SPIN-ECHO NUCLEAR-MAGNETIC-RESONANCE STUDIES ON INTACT ERYTHROCYTES - CHANGES IN CELLULAR-METABOLISM AS A CONSEQUENCE OF CARBIMAZOLE THERAPY

OBJECTIVE Because the exact mechanism of action of carbimazole is uncertain, nuclear magnetic resonance (NMR) spectroscopy was used to investigate cellular changes in erythrocytes from Graves' patients following a course of carbimazole therapy. DESIGN NMR spectroscopy was carried out using intact erythrocytes obtained from Graves' patients prior to and at 2 and 12 months after carbimazole treatment. The data were correlated with thyroid hormone and antibody levels. PATIENTS Twenty patients (four males; 16 females) with newly diagnosed and previously untreated Graves' disease were enrolled into the study. Assessments were made prior to the commencement of therapy and after 2 and 12 months on treatment. Of the 20 patients assessed at 0 and 2 months only 12 completed the study.
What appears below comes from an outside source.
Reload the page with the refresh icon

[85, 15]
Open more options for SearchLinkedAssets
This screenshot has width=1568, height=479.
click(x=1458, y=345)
MEASUREMENTS The oxidation-reduction balance of erythrocyte glutathione was measured directly using H-1 spin echo NMR spectroscopy of intact cells. Thyroid hormone and antibody levels were measured using reported methods. RESULTS At 2 and 12 months a significant (P<0.01) oxidation of the erythrocyte glutathione was observed. Of the four thyroid related markers (T3, T4, TRAb and TSH) assessed in this study both T3 (P<0.001) and TRAb (P<0.001) were observed to correlate with the NMR observed changes in glutathione. However, in-vitro experiments indicated that carbimazole does not affect red cell glutathione directly. CONCLUSIONS A model is presented which uses the hydrated iodium cation (I+), the natural product of T4 conversion to T3, as a chemical oxidant which can produce the observed clinical alteration in intracellular glutathione in ex-vivo erythrocytes. It is suggested that a major factor in the action of carbimazole in Graves' disease may be to stimulate the function ot the deiodinase enzymes.